This is a guest post by Charlie van de Kerkhof from the Ministry of Web Development
When you’re talking about German start-ups, you’re talking about Berlin. The city is booming. There are cheap offices and a bunch of angel investors of which one might help you to get that so-wanted lead investment. I learned this optimistic lesson at the TechCrunch UK/Twidox meetup yesterday. Mike Butcher had left London to find out how it feels to say ‘Ich bin ein Berliner’ and to meet 15 startups – all eager to promote their business. These are my personal highlights:
Undersigned and Chris from Hiogi
Hiogi – the community answers your questions
Hiogi is a mobile search service that is based on a knowledge community. You can ask anything via Twitter, SMS or email and receive an answer on your mobile. I’ve tried it and ask for the best pizza place near Senerfelderplatz. Within 10 minutes I had my answer and I must admit, it was a very good pizza.

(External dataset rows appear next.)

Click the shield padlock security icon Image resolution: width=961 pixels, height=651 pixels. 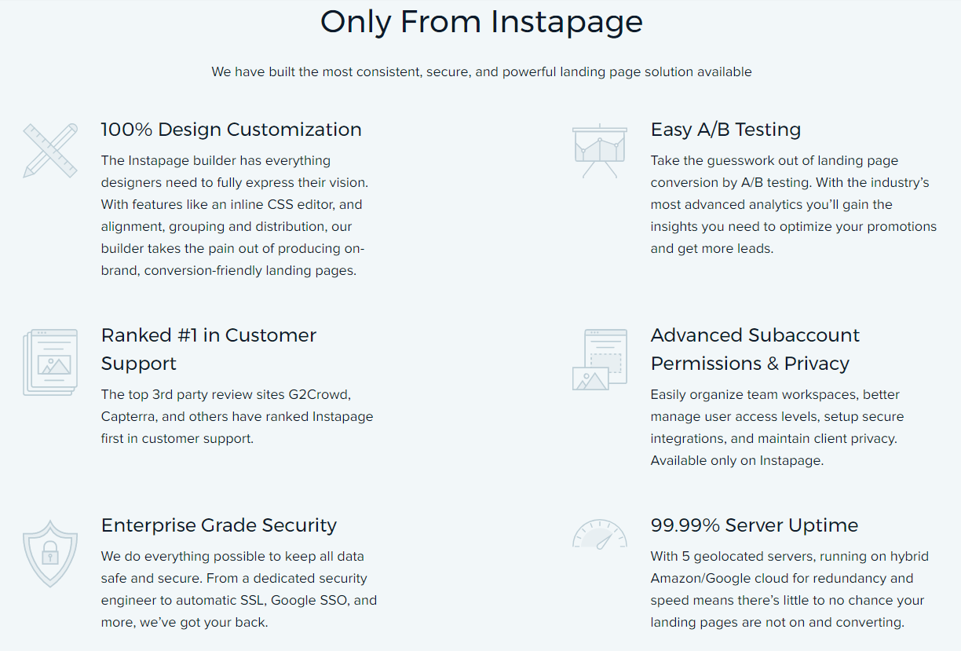(50, 553)

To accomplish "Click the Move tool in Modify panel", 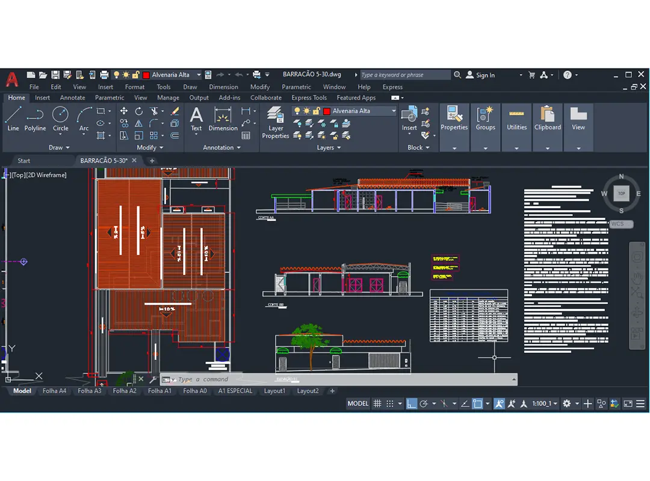I will coord(124,111).
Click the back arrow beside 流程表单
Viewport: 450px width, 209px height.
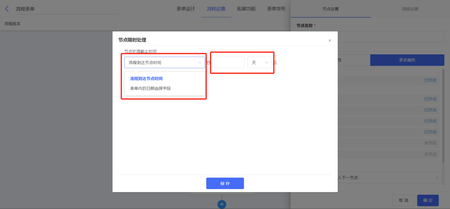click(x=7, y=9)
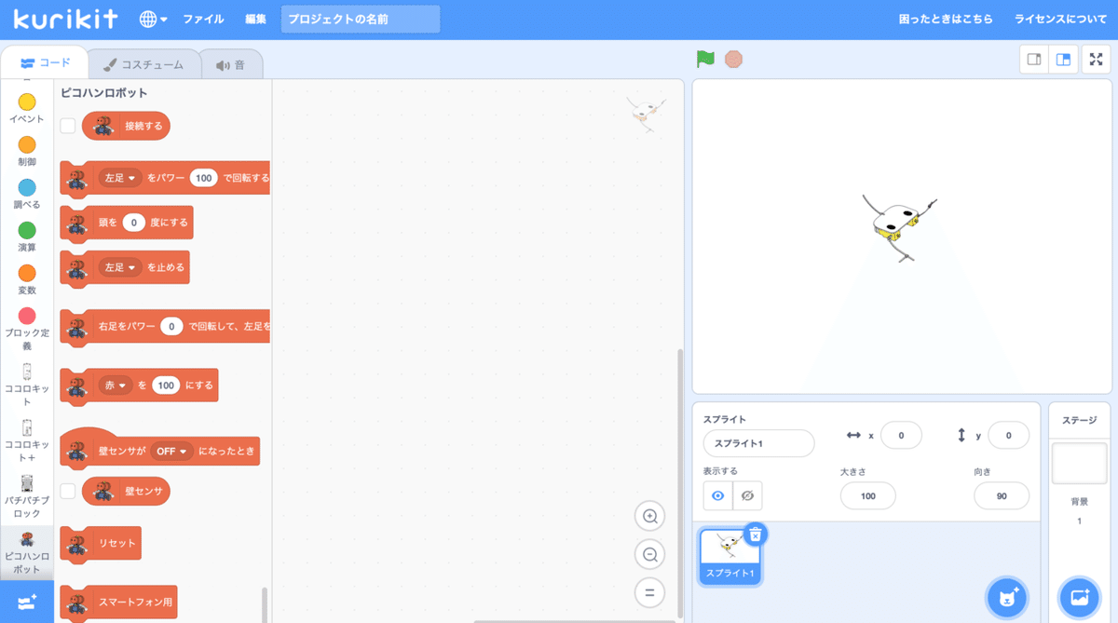Image resolution: width=1118 pixels, height=623 pixels.
Task: Check the checkbox next to the 壁センサ block
Action: (x=67, y=491)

Hiogi has just released an open API which gives you acces to the latest questions and answers that were posted. Not surprisingly, these guys have received funding this year and won a couple of prices.
Hobnox – platform for professionals from the creative industry
Hobnox is an online music and video platform where users can watch, connect, collaborate and create. The Next Web has already written about this in May 2008. They are now busy with the community feature of their product where you can download and upload the music to the site and share it with friends.
Jimdo – a personal website for everyone
Jimdo is an online website builder. You can create your own JimdoFree-Page and add several modules to it – like a blog, guest book, photo gallery, etc. The team is now working on adding social modules like Open Social widgets. Jimdo is based in Hamburg and received the first round funding earlier this year. By the way, one of their most important competitors is Webnode, who presented on The Next Web conference.
Nimbuzz – call for free with mobile voip
Nimbuzz provides a mobile/PC app that connects cellphone and PC users. The Next Web has covered the launch of their latest mobile application last May. They’re now in the second financing round and working with almost 70 people in three different locations. How fast can you grow?!
Aka.aki – trace down your friends with Bluetooth
Aka.aki is basically a mobile social community application. You can download an app on your mobile and then connect to other aka.aki friends through Bluetooth (works well up to a 20 meters distance). You can send aka.aki messages to them and check their profile. On the web you can track anything you did and to who you were connected in the last couple of weeks. They started last year with eight people and went live this April. Since then they have grown to 16 people and are currently closing their first round of funding.